Exercise brief>
All entries should be output exactly as they stand.
# # #
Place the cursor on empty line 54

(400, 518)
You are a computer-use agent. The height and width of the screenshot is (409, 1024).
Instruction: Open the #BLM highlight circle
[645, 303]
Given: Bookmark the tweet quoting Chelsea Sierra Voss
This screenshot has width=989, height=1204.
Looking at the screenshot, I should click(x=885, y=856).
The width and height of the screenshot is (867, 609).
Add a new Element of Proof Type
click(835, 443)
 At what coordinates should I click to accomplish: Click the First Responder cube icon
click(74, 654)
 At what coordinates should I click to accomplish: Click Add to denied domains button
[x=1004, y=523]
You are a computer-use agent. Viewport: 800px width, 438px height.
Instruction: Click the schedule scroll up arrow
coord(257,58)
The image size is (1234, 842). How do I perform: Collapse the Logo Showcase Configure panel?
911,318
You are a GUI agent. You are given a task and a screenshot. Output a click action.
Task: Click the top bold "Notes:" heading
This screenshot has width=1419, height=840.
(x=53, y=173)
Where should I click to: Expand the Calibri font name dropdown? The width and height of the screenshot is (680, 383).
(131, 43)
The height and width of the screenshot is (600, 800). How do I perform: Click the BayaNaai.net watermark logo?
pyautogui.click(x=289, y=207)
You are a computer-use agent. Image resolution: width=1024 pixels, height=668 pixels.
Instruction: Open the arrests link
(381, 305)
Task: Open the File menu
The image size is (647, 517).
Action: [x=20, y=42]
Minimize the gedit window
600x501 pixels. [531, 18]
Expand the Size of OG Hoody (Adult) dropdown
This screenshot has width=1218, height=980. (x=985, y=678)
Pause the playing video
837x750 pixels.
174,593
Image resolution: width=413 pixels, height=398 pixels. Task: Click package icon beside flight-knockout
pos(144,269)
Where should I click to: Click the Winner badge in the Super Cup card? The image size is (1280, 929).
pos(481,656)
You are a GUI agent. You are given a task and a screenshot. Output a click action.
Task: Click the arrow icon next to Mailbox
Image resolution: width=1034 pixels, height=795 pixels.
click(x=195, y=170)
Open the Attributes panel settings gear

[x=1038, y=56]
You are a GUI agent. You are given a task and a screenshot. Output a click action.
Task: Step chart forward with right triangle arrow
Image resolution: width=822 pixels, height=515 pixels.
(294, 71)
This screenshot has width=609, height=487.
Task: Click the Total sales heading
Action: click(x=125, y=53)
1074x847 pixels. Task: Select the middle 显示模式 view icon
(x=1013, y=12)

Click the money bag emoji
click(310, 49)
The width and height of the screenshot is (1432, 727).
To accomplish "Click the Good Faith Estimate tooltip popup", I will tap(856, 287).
# # #
Task response>
Place the cursor on empty line 54

(400, 518)
You are a computer-use agent. The height and width of the screenshot is (409, 1024).
Instruction: Open the #BLM highlight circle
[645, 303]
Given: Bookmark the tweet quoting Chelsea Sierra Voss
This screenshot has width=989, height=1204.
Looking at the screenshot, I should click(x=885, y=856).
The width and height of the screenshot is (867, 609).
Add a new Element of Proof Type
click(835, 443)
 At what coordinates should I click to accomplish: Click the First Responder cube icon
click(74, 654)
 At what coordinates should I click to accomplish: Click Add to denied domains button
[x=1004, y=523]
You are a computer-use agent. Viewport: 800px width, 438px height.
Instruction: Click the schedule scroll up arrow
coord(257,58)
The image size is (1234, 842). How do I perform: Collapse the Logo Showcase Configure panel?
911,318
You are a GUI agent. You are given a task and a screenshot. Output a click action.
Task: Click the top bold "Notes:" heading
This screenshot has width=1419, height=840.
(x=53, y=173)
Where should I click to: Expand the Calibri font name dropdown? The width and height of the screenshot is (680, 383).
(131, 43)
The height and width of the screenshot is (600, 800). How do I perform: Click the BayaNaai.net watermark logo?
pyautogui.click(x=289, y=207)
You are a computer-use agent. Image resolution: width=1024 pixels, height=668 pixels.
Instruction: Open the arrests link
(381, 305)
Task: Open the File menu
The image size is (647, 517).
Action: [x=20, y=42]
Minimize the gedit window
600x501 pixels. [531, 18]
Expand the Size of OG Hoody (Adult) dropdown
This screenshot has width=1218, height=980. (x=985, y=678)
Pause the playing video
837x750 pixels.
174,593
Image resolution: width=413 pixels, height=398 pixels. Task: Click package icon beside flight-knockout
pos(144,269)
Where should I click to: Click the Winner badge in the Super Cup card? The image size is (1280, 929).
pos(481,656)
You are a GUI agent. You are given a task and a screenshot. Output a click action.
Task: Click the arrow icon next to Mailbox
Image resolution: width=1034 pixels, height=795 pixels.
click(x=195, y=170)
Open the Attributes panel settings gear

[x=1038, y=56]
You are a GUI agent. You are given a task and a screenshot. Output a click action.
Task: Step chart forward with right triangle arrow
Image resolution: width=822 pixels, height=515 pixels.
(294, 71)
This screenshot has width=609, height=487.
Task: Click the Total sales heading
Action: click(x=125, y=53)
1074x847 pixels. Task: Select the middle 显示模式 view icon
(x=1013, y=12)

Click the money bag emoji
click(310, 49)
The width and height of the screenshot is (1432, 727).
To accomplish "Click the Good Faith Estimate tooltip popup", I will tap(856, 287).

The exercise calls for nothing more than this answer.